DC stands for nothing more than ‘Delta Clipper’ according to Google, and is supposed to pay homage to the McDonnell Douglas line of famous airliners. The whole thing just looks fantastically futuristic, and I must say I am a big fan of the design. In researching this vehicle I also found out about the Douglass SASSTO (Saturn Application Single Stage to Orbit) launch system from 1967 which is also just bananas. The more amazing part is how some variations of the SASSTO look similar to New Shepard, or to Virgin Galactic’s SpaceShipTwo today.

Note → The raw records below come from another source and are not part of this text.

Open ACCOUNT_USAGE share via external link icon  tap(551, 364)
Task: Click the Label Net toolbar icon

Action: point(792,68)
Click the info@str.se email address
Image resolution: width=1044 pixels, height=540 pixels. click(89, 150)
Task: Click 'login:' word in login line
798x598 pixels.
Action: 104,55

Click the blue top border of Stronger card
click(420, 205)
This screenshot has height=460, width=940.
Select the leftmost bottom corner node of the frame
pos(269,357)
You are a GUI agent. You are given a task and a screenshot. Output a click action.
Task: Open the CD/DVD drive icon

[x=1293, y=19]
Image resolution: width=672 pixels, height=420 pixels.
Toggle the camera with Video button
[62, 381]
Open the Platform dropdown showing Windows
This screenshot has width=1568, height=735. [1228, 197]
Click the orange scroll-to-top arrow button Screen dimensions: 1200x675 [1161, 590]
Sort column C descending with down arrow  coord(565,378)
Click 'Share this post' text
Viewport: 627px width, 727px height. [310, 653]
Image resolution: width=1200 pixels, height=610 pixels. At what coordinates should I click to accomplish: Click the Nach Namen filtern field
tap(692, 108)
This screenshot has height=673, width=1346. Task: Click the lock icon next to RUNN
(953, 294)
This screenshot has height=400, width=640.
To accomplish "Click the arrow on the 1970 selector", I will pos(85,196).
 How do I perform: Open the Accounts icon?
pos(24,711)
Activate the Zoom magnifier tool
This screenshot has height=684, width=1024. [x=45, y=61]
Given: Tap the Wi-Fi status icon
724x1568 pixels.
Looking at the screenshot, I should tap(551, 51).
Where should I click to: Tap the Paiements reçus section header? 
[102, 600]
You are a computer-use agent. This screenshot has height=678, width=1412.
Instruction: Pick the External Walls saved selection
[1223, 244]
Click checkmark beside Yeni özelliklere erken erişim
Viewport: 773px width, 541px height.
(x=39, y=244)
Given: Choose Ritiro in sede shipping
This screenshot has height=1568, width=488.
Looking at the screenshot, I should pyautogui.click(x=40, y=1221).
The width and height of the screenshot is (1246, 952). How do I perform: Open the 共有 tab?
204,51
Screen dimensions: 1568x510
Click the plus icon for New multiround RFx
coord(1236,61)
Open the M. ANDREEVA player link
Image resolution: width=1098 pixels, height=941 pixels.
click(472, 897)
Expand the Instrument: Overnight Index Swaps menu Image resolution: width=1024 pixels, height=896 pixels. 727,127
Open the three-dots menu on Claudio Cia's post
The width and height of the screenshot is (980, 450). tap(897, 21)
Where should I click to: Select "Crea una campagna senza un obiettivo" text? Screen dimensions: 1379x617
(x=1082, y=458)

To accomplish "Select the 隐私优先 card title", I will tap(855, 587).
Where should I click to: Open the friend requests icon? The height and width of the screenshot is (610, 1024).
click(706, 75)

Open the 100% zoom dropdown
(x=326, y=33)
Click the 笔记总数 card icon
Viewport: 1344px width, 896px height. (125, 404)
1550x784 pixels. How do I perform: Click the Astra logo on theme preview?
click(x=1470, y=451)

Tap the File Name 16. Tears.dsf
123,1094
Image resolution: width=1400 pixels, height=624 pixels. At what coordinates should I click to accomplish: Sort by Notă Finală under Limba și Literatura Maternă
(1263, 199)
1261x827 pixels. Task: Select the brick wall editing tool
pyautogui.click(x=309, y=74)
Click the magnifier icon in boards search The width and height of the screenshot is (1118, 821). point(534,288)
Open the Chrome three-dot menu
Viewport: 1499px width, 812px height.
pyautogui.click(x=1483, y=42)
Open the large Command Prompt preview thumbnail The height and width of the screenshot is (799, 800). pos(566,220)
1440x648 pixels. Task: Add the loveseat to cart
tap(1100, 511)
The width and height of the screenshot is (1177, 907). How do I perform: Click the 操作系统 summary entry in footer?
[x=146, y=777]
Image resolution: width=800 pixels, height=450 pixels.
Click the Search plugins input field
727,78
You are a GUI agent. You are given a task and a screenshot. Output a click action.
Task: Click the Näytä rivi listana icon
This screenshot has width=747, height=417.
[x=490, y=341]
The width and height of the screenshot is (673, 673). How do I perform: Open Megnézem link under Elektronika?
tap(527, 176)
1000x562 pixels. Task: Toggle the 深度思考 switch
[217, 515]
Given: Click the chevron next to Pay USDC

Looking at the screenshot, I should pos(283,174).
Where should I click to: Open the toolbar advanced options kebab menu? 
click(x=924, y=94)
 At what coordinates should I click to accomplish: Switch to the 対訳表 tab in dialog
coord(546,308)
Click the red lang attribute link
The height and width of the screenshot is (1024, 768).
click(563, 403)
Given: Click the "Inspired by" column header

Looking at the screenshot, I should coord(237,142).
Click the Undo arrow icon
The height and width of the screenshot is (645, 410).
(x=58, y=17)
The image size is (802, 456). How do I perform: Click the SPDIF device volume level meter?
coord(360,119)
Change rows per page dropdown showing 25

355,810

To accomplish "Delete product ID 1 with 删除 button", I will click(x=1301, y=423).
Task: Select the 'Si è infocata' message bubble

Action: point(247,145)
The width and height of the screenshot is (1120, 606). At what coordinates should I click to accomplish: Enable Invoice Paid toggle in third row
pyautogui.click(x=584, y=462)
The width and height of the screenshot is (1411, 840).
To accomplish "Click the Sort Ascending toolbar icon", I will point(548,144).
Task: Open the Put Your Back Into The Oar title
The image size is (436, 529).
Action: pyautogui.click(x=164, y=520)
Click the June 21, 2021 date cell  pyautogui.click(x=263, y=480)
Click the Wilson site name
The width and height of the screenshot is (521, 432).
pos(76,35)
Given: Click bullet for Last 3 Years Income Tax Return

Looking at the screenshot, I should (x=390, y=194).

But, back to the DC-X. Thanks to YouTube, I was able to find the video of the flight that is actually on the cover of Control Systems Engineering. It’s given below, and I think you’ll find it really neat since it was so long ago. It’s especially neat given how Blue Origin and SpaceX have grown so much in the past decade as offering reusable systems. Speaking of which, it turns out when this program was scrapped by NASA, a lot of the engineers went to work for Blue Origin, and that a fair bit of the design of the DC-X inspired New Shepard. I think this is quite apparent in the landing legs myself.

Something else interesting about the DC-X is that it didn’t perform a flip maneuver - that is, it was planned to re-enter the atmosphere with it’s aft side down; hence why it had a head shield on the bottom of its pyramidal shape. This does however make sense because it has a large surface area so thus is can displace lots of heat, and it means less maneuvering, but it was different from the consensus at the time which is interesting.

The final neat couple of facts I’ll leave with you are that the eye-catching pyramidal shell was custom made by Scaled Composites (it all makes sense now), and that it used 4 Pratt and Whitney engines (according to Control Systems Engineering). A rather interesting part to all of this is that other sources say that is used 4 RL-10 engines which are made by Aerojet Rocketdyne. If anyone knows what it actually used, I would love to hear about it. Wikipedia, funnily enough, describes the rocket as being made from ‘off the shelf parts’. I’ll be quite happy just as soon as I can find on which shelves these parts can be found. Finally, it flew a total of 12 times, had some cute little control surfaces, and Pete Conrad was even present at some of the launches in New Mexico.